Outro indicador importante, a Energia Armazenada (EAR), mostra como estão os níveis dos reservatórios. O subsistema Sul novamente aparece na liderança, com projeção de 89,6%, refletindo um cenário confortável para geração hidráulica. O Norte vem em seguida, com 57,9%, enquanto Nordeste (45,6%) e Sudeste/Centro-Oeste (43,4%) apresentam níveis intermediários, ainda dentro da normalidade esperada para o período de transição para o regime úmido.

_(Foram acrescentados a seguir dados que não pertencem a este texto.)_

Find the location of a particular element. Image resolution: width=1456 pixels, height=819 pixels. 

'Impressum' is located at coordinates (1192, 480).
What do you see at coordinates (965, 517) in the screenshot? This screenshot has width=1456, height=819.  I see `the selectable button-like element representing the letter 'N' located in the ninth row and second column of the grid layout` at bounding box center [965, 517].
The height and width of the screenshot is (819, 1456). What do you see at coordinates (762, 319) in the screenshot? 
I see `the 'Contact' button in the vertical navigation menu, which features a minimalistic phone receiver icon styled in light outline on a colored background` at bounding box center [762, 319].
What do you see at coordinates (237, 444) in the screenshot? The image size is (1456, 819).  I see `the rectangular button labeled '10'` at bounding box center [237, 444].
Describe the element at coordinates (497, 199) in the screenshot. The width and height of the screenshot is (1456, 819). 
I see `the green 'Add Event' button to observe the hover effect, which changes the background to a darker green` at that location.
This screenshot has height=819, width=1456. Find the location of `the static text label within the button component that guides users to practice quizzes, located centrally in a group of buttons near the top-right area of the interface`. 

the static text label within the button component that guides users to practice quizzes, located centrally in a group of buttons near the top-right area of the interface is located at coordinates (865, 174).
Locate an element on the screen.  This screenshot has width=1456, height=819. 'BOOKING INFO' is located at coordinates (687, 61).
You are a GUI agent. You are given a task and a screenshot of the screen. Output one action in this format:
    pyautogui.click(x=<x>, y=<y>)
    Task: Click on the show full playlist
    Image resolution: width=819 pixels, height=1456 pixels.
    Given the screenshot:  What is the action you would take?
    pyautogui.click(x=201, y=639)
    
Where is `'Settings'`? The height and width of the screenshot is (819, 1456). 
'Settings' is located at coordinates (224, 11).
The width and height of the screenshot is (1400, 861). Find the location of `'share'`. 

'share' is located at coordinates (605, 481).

Segundo o diretor-geral do ONS, Marcio Rea, a tendência é de melhora gradual desses indicadores. “Com o avanço do período úmido, a tendência é que as previsões de ENA e EAR possam aumentar ao longo dos próximos meses. Continuamos otimizando os recursos, com uma política operativa de preservação dos reservatórios, garantindo a segurança e o pleno atendimento das demandas de carga e potência”, destaca.
No lado da demanda, os cenários prospectivos apontam crescimento no consumo de energia do SIN e na maioria dos subsistemas. Para o sistema na totalidade, a projeção é de alta de 0,9%, alcançando 81.970 MWmed.
O maior avanço é esperado no Norte, onde a carga pode crescer 9,3% (8.997 MWmed), impulsionada principalmente por expansão econômica e aumento de temperaturas. O Nordeste também deve apresentar desempenho robusto, com crescimento de 3,5% (14.105 MWmed). Já o Sudeste/Centro-Oeste projeta avanço leve, de 0,2% (45.215 MWmed).
O Sul é o único subsistema com expectativa de retração, estimada em 4,1% (13.653 MWmed). Todas as variações comparam novembro de 2025 com o mesmo período de 2024.
Por fim, o boletim indica que o Custo Marginal de Operação (CMO) — referência que orienta o despacho de energia no país — permanece equalizado em todas as regiões, fixado em R$ 324,17, sinalizando equilíbrio entre oferta e demanda para o período analisado.